How would you define the alternative hypothesis?
How do you know when it is a left tailed/right tailed/or two tailed test?
What is a p value and how can you use it to test a hypothesis?
What is a p-value and how can you use it to test a hypothesis? Give your description of it in your own words that make sense to you.
What does a low p-value mean? What about a high p-value?
What are critical values and what do we mean by alpha? Why are they essential to hypothesis testing and practical vs statistical significance?
In inferential statistics, the null hypothesis is a general statement or default position that there is no relationship between two measured phenomena, or no association among groups.
The alternative hypothesis is the hypothesis used in hypothesis testing that is contrary to the null hypothesis. It is usually taken to be that the observations are the result of a real effect (with some amount of chance variation superposed).

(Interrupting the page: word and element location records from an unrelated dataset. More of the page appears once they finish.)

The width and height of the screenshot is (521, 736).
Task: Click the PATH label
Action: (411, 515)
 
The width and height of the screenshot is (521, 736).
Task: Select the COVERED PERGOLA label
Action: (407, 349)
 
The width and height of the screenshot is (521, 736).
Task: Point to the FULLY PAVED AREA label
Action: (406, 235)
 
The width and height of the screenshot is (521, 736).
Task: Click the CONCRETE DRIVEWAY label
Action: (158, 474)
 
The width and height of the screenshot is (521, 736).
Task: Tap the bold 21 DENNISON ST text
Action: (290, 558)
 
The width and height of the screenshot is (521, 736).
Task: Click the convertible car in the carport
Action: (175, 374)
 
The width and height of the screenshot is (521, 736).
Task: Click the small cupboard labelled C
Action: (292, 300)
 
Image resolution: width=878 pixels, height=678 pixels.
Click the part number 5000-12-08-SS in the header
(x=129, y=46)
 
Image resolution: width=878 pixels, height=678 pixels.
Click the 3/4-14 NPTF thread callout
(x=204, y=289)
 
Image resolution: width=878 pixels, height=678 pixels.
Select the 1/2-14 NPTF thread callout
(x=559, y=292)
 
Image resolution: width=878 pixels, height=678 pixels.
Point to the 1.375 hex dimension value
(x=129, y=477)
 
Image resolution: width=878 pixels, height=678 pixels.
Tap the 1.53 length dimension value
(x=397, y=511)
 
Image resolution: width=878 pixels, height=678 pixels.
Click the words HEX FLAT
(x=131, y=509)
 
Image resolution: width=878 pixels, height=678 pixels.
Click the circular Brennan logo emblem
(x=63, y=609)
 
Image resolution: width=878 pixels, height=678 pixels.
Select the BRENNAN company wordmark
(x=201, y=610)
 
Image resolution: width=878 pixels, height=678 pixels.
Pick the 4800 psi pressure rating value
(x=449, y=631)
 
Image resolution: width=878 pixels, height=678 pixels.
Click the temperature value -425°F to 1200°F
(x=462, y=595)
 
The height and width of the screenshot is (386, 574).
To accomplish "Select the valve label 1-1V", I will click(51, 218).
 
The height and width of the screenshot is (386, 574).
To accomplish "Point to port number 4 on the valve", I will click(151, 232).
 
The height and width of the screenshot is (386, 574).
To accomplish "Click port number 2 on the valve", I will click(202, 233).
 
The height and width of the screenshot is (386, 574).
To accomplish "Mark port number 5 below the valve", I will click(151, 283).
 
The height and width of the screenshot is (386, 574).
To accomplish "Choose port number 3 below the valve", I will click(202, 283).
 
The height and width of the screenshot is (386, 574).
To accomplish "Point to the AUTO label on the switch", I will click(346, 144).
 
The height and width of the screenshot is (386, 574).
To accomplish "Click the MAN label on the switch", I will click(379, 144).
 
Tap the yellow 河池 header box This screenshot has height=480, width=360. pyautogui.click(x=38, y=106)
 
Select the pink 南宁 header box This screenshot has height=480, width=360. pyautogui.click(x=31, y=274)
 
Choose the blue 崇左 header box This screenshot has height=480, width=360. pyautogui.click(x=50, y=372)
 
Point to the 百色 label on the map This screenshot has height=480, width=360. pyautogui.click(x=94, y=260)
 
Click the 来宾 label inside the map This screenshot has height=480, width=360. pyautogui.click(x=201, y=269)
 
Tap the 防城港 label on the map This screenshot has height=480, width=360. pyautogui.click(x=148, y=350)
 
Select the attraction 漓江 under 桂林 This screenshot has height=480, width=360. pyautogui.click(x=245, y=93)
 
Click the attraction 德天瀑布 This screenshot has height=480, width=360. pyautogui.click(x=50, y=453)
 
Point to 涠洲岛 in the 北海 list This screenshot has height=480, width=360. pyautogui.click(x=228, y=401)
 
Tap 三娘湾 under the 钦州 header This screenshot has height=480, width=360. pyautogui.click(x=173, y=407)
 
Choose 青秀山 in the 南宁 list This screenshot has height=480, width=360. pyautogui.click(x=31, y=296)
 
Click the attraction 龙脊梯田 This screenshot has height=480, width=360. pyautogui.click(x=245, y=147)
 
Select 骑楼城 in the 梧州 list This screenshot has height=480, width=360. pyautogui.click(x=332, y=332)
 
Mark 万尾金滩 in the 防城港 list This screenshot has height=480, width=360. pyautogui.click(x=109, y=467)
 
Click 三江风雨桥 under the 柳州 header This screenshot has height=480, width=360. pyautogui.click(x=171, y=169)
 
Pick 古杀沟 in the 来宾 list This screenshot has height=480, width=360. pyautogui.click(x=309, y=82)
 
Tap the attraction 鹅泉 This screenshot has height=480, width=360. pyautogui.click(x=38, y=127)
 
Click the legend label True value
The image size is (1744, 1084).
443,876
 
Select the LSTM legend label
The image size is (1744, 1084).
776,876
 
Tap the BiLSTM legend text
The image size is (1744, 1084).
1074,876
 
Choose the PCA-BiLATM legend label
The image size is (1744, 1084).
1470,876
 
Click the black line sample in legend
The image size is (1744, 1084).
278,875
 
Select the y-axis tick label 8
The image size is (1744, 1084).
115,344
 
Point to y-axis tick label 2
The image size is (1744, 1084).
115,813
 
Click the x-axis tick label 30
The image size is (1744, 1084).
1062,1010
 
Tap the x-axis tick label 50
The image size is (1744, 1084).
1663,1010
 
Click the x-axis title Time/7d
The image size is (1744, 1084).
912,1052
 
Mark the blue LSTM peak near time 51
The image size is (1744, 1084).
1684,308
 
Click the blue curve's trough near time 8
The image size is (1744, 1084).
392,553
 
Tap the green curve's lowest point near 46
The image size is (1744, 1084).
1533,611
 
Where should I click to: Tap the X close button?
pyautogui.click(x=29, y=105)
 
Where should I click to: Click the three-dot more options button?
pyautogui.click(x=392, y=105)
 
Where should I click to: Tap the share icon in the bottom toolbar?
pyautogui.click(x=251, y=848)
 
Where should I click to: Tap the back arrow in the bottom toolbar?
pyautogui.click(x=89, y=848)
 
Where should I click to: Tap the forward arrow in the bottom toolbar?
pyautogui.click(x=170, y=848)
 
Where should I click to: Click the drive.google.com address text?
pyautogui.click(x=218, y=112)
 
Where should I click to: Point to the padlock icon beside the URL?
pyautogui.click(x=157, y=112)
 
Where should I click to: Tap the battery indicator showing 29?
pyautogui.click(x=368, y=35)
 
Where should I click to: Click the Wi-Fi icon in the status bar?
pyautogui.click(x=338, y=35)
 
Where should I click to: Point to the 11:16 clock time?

Based on alternative hypothesis we decide whether it is left tailed/right tailed/or two tailed test. If alternative hypothesis have greater than sign it is right tailed, if less than sign it is left tailed and if in-equality sign it is two tailed test
The p-value is the level of marginal significance within a statistical hypothesis test representing the probability of the occurrence of a given event. The p-value is used as an alternative to rejection points to provide the smallest level of significance at which the null hypothesis would be rejected.